### In this tutorial we will train a sentiment classifier on a sample dataset

In [1]:
import csv
import random
from nltk.corpus import sentiwordnet as swn

In [4]:
################## Loading data file #######################
reader_train = csv.reader(open('C:/Desktop/data/sentiment_analysis/training.csv','r'))
reader_test = csv.reader(open('C:/desktop/data/sentiment_analysis/test.csv','r'))
training_data = []
test_data = []
header = 1
for row in reader_train:
        if header==1:
                header=0
                continue
        training_data.append(row)
header=1
for row in reader_test:
        if header==1:
                header=0
                continue
        test_data.append(row)

IOError: [Errno 2] No such file or directory: 'C:/Desktop/data/sentiment_analysis/training.csv'

In [3]:
# Examples from training data
print(training_data[0])
print(len(training_data), len(test_data))

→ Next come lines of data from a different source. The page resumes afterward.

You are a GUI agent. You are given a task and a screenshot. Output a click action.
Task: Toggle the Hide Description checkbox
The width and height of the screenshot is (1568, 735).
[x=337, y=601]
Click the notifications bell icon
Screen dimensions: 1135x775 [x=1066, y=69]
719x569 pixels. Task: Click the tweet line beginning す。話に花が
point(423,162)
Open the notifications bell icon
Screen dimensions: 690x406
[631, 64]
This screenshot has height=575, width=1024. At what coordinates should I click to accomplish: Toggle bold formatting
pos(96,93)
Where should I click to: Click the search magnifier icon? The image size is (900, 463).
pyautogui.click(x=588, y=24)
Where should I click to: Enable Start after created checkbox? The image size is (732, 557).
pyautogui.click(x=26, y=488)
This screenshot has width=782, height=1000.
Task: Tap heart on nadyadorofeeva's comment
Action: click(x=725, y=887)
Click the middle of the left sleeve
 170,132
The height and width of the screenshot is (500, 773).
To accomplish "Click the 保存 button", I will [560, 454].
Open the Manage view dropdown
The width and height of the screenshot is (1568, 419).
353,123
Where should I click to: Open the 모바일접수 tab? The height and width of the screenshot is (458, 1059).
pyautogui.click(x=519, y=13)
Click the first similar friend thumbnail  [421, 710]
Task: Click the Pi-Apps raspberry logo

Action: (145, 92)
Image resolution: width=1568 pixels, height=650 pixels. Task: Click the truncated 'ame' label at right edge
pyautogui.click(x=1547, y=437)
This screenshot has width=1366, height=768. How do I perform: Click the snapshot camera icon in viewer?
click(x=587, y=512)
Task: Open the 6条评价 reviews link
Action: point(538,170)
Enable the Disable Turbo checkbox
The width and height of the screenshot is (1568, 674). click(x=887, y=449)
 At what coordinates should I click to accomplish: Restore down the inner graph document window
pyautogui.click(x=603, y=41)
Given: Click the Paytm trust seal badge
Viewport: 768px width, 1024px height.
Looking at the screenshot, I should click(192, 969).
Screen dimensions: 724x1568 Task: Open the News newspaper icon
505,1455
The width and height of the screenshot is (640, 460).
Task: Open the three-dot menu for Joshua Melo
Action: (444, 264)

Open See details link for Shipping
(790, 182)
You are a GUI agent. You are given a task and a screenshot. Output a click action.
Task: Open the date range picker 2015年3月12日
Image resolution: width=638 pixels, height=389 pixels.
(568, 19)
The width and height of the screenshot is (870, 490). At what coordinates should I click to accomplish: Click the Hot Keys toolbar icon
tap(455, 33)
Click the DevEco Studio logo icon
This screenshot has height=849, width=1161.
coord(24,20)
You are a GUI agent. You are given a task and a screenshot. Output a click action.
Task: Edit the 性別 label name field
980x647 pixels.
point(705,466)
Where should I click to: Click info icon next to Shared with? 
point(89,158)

["Not Everybody loves Raymond.  The only joke here is that the idea actually found its way onto the airwaves.  In other words it\\'s just one joke less than a one joke program.  As with most sitcoms, it appeals to those with an intellectual development that was stopped at age 8.  Fortunately they did have the good sense to employ a laugh-track so that the audience will be signaled whenever something is broadcast that was intended to be funny. The program amounts to a scandalous waste of talent.", 'neg']
385 80


In [4]:
#Required for Bag of words (unigram features) creation
vocabulary = [x.lower() for tagged_sent in training_data for x in tagged_sent[0].split()]
vocabulary = list(set(vocabulary))
vocabulary.sort() #sorting the list
print(len(vocabulary))
# print(vocabulary)

2759


################## Extracting Features #########################
#### Prepare a unigram feature vector based on the presence or absence of words######### 

In [5]:
def get_unigram_features(data,vocab):
    fet_vec_all = []
    for tup in data:
        single_feat_vec = []
        sent = tup[0].lower() #lowercasing the dataset
        for v in vocab:
            if sent.__contains__(v):
                single_feat_vec.append(1)
            else:
                single_feat_vec.append(0)
        fet_vec_all.append(single_feat_vec)
    return fet_vec_all

#### Add sentiment scores from sentiwordnet, here we take the average sentiment scores of all words 

In [6]:
def get_senti_wordnet_features(data):
    fet_vec_all = []
    for tup in data:
        sent = tup[0].lower()
        words = sent.split()
        pos_score = 0
        neg_score = 0
        for w in words:
            senti_synsets = swn.senti_synsets(w.lower())
            for senti_synset in senti_synsets:
                p = senti_synset.pos_score()
                n = senti_synset.neg_score()
                pos_score+=p
                neg_score+=n
                break #take only the first synset (Most frequent sense)
        fet_vec_all.append([float(pos_score),float(neg_score)])
    return fet_vec_all

#### Merge the two scores ####

In [7]:
def merge_features(featureList1,featureList2):
    # For merging two features
    if featureList1==[]:
        return featureList2
    merged = []
    for i in range(len(featureList1)):
        m = featureList1[i]+featureList2[i]
        merged.append(m)
    return merged

In [8]:
#extract the sentiment labels by making positive reviews as class 1 and negative reviews as class 2
def get_lables(data):
    labels = []
    for tup in data:
        if tup[1].lower()=="neg":
            labels.append(-1)
        else:
            labels.append(1)
    return labels

In [9]:
def calculate_precision(prediction, actual):
    prediction = list(prediction)
#     correct_labels = [1  if test_gold_labels[i] == predictions[i] else 0 for i in range(len(predictions))]
    correct_labels = [predictions[i]  for i in range(len(predictions)) if actual[i] == predictions[i]]
    precision = float(len(correct_labels))/float(len(prediction))
    return precision

In [15]:
def real_time_test(classifier,vocab):
    print("Enter a sentence: ")
    inp = input()
    inp = [[inp,0]] #Assign a dummy label 0 and format the input data
    print(inp)
    print("\n")
    feat_vec_uni = get_unigram_features(inp,vocab)
    feat_vec_swn =get_senti_wordnet_features(test_data)
    feat_vec = merge_features(feat_vec_uni, feat_vec_swn)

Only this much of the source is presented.